周辺監視レーダは、自動車の先進運転支援システム(ADAS:Advanced Driver Assistance System)で用いられるセンサーの類。「MMR2」は、従来品と比較して大幅な性能向上が図られていると云う。
近年、自動車の安全性向上のため、新型車へのADASセンサ搭載が増加。古河ASでは現在、マツダに周辺監視レーダを提供(CX-5に標準搭載)している。
このような中、Euro NCAP(ユーロエヌキャップ)に代表される各国NCAP(New Car Assessment Program:新型車の安全性評価)は、交通弱者保護である後退時歩行者保護、交差点補助などの新しい項目を取り入れるなど、安全評価基準のレベル引き上げを実施。また複雑化する電子制御部品自体の安全性を確保するため、周辺監視レーダに於いても、新型車に搭載する際には、機能安全やサイバーセキュリティに関する国際規格への適合が必要となる。
今回、古河ASが開発し、量産を開始した新型24GHz(ISM帯)周辺監視レーダ「MMR2」は、開発と検証を同時に進めるモデルベース開発(MBD)を採用。自動車の機能安全に関する国際規格への対応に加え、検知範囲の拡大、小型化など大幅な性能向上が図られ、今年4月に日本で公開されたマツダの新型クロスオーバーSUV「MAZDA CX-60」に採用された。
<MMR2の主な特徴>
・自動車の機能安全に関する国際規格である「ISO26262」への対応に加え、自動車サイバーセキュリティの国際規格「ISO/SAE 21434」にも対応可能。
・NCAPや新たなアプリケーションへの適合性を高めるため、従来品よりも検知範囲を拡大した他、速度検知精度や空間認識性能も向上。

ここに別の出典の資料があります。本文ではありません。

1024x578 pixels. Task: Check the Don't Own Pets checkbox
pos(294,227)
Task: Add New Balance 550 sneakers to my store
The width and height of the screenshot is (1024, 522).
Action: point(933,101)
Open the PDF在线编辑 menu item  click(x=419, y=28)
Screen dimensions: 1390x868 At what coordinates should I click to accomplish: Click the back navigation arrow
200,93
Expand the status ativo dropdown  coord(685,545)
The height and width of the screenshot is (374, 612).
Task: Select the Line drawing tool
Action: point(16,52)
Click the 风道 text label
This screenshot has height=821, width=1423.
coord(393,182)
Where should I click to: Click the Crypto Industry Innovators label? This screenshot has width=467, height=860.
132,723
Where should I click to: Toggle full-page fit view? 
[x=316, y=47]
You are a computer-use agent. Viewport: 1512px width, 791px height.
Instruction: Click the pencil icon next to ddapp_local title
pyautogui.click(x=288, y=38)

車両の4隅の配置を想定し、出会い頭や交差点の右左折時、車線変更時、停車時、一般走行時など、広い範囲の検知アプリケーションへの適用が可能。
・製品体積と重量をそれぞれ約30%削減、バンパ裏面に直接取り付けることが可能。
・バンパ透過時の伝搬損失が少なく、車両デザインや材質への配慮が最小限で済むうえ、汚れや雪の付着、降雨の影響も受けにくいため、天候によらず性能が発揮できる。
古河ASは、今後も周辺監視レーダ搭載の開発を推進し、自動車を含む多様な車両への周辺監視レーダ搭載を推進すると共に、その技術を応用して安全な社会づくりに貢献していくとしている。